Since the test person's task is to indicate which letter (s) (among the red objects) is to be found, the test person's answer, provided he follows the instructions, can be in one of the 26 (because 26 different letters) possible Answer categories fall. The categories “red” and “blue” are no longer of importance here, but only “a”, “b”, “c” etc. Consequently, there are 26 values, e.g. B. and high, on the other hand the values ​​for digits (or completely other categories such as "flower") are very low.

The physical stimulus quality is also decisive for such a categorization . It should be noted here that, for example, a “2” can resemble a “Z” and thus have a relatively high sensory evidence for one of the response categories, namely “Z”, although it is not a target stimulus.

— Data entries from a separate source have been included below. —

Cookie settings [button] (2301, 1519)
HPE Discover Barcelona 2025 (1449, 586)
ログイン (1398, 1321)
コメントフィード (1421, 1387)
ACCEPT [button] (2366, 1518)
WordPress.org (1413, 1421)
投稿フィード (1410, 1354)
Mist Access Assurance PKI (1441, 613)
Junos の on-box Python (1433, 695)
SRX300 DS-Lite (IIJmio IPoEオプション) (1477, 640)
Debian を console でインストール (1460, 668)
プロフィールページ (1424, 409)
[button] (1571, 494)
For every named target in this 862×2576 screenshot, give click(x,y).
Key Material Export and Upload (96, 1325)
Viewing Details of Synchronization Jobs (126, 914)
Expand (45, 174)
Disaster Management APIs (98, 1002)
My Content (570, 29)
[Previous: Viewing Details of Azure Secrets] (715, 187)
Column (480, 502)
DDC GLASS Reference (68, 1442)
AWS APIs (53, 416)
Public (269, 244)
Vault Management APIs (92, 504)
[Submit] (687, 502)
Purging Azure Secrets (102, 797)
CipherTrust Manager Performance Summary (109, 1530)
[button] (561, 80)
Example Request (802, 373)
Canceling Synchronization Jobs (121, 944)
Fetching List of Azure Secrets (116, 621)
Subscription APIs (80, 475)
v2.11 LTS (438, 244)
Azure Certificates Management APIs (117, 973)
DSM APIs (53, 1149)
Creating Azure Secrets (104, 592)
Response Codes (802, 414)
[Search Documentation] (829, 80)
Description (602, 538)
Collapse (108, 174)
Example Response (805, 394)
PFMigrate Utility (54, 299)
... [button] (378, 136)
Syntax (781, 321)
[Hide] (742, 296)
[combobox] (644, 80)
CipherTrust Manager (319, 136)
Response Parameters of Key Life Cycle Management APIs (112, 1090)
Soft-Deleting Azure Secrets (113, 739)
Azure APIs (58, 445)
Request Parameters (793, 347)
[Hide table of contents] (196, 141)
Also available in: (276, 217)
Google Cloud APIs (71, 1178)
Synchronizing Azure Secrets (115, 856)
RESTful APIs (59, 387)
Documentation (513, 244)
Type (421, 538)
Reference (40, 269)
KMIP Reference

Now let's calculate some processing speeds from our example. The physical stimulus quality is again perfect and thus 0 or 1. The exception in our example is "2". For them apply . The perceptual decision bias is 0.8 for letters and 0.05 for digits.

This results in:

NTVA

In 2005 the TVA was further developed into NTVA (Neural Theory of Visual Attention). The previously criticized non-existent explanation of TVA on the neural level was produced here.

Individual evidence

  1. Claus Bundesen: A theory of visual attention. In: Psychological Review . tape 97 , no. 4 , 1990, ISSN  1939-1471 , pp. 523-547 , doi : 10.1037 / 0033-295x.97.4.523 ( apa.org [accessed June 6, 2018]).
  2. Claus Bundesen, Signe Vangkilde, Anders Petersen: Recent developments in a computational theory of visual attention (TVA) . In: Vision Research . tape 116 , November 2015, ISSN  0042-6989 , p. 210–218 , doi : 10.1016 / j.visres.2014.11.005 ( elsevier.com [accessed June 6, 2018]).
  3. ^ DE Broadbent: Perception and communication. 1958, doi : 10.1037 / 10037-000 ( apa.org ).
  4. JA Deutsch, D. Deutsch: Attention: Some theoretical considerations. In: Psychological Review . tape 70 , no. 1 , January 1963, ISSN  1939-1471 , pp. 80-90 , doi : 10.1037 / h0039515 ( apa.org ).
  5. Claus Bundesen, Thomas Habekost, Søren Kyllingsbæk: A Neural Theory of Visual Attention: Bridging Cognition and Neurophysiology. In: Psychological Review . tape 112 , no. 2 , 2005, ISSN  1939-1471 , pp. 291–328 , doi : 10.1037 / 0033-295x.112.2.291 ( apa.org [accessed June 6, 2018]).